Does your children's heritage include things that you haven't absorbed from your own parents? It isn't just my wife and I that are at fault. Both my generation and that of our parents have changed their lives dramatically from rhythms of life that were long standing in their ancestors. The cumulative effects of two generations of break neck cultural change have brought our children a world away from their roots. Culture isn't in your blood. So, why should the traditions of your distant ancestors be paret of your heritage if it hasn't been passed down from each generation to the next?

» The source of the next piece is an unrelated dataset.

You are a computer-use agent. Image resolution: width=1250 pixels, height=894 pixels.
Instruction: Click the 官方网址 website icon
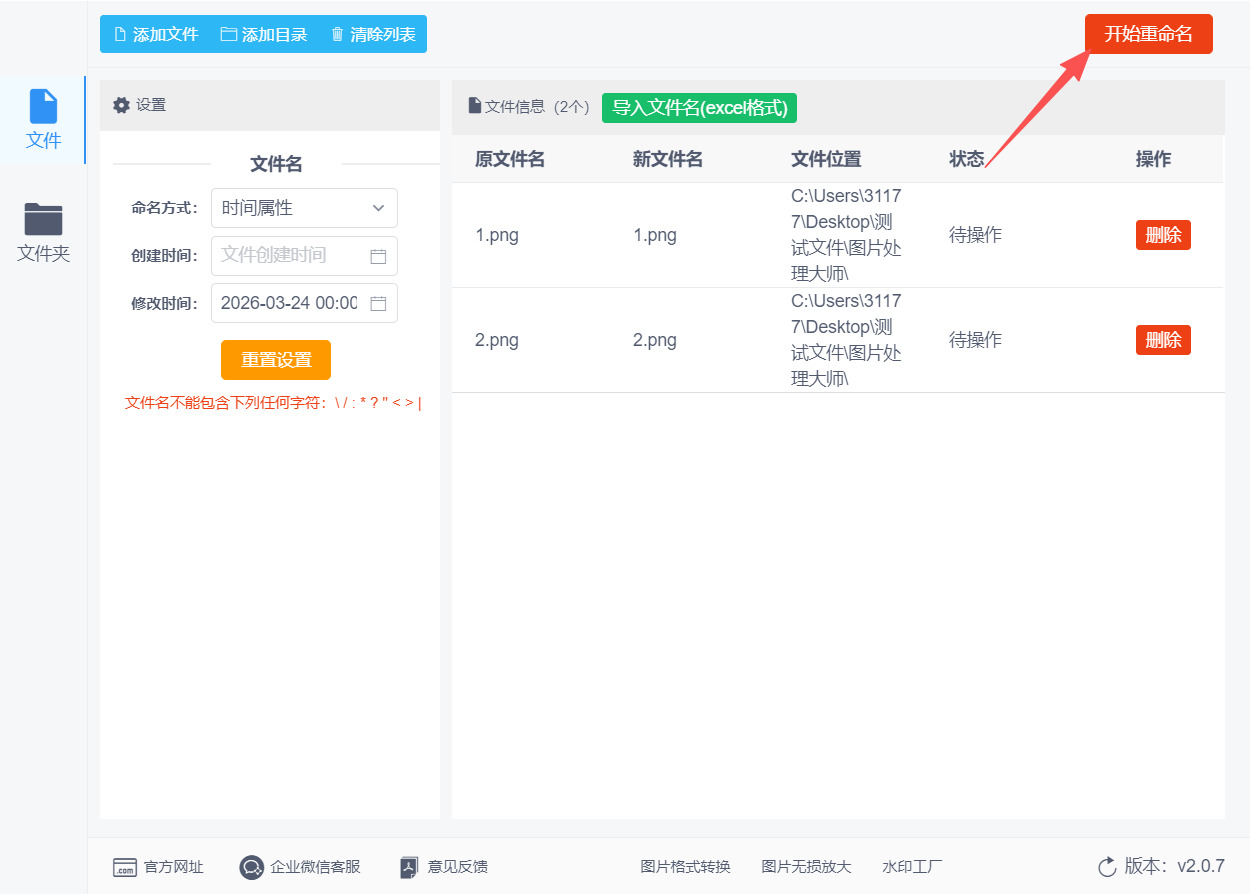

The work my father commissioned in honor of my late mother will be sung between the reading of the Gospel upon which it is based, and the Sermon at his Lutheran church. This is the way that Bach's Cantatas were sung in a 16th century Protestant liturgical innovation, an innovation that everyone had forgotten until my dad came across it in a college lecture on Bach. Is the reinstatement of that ancient tradition, long since abandoned, an innovation or part of his heritage? Does it matter?

Right now, for the children, these questions are beyond them. Their culture is what they live, period, without doubts and curiosity about what else it could have been. But will that change as they reach their teens and twenties? Will they go to high school or college and suddenly seek to reclaim a heritage that their parents and grandparents, taken together, failed to pass on? Or, will they follow two generations of family tradition and strike out in new directions of their own, something that they are already starting to do in their hobbies and interests? Will they look forward, back or both? Only time will tell.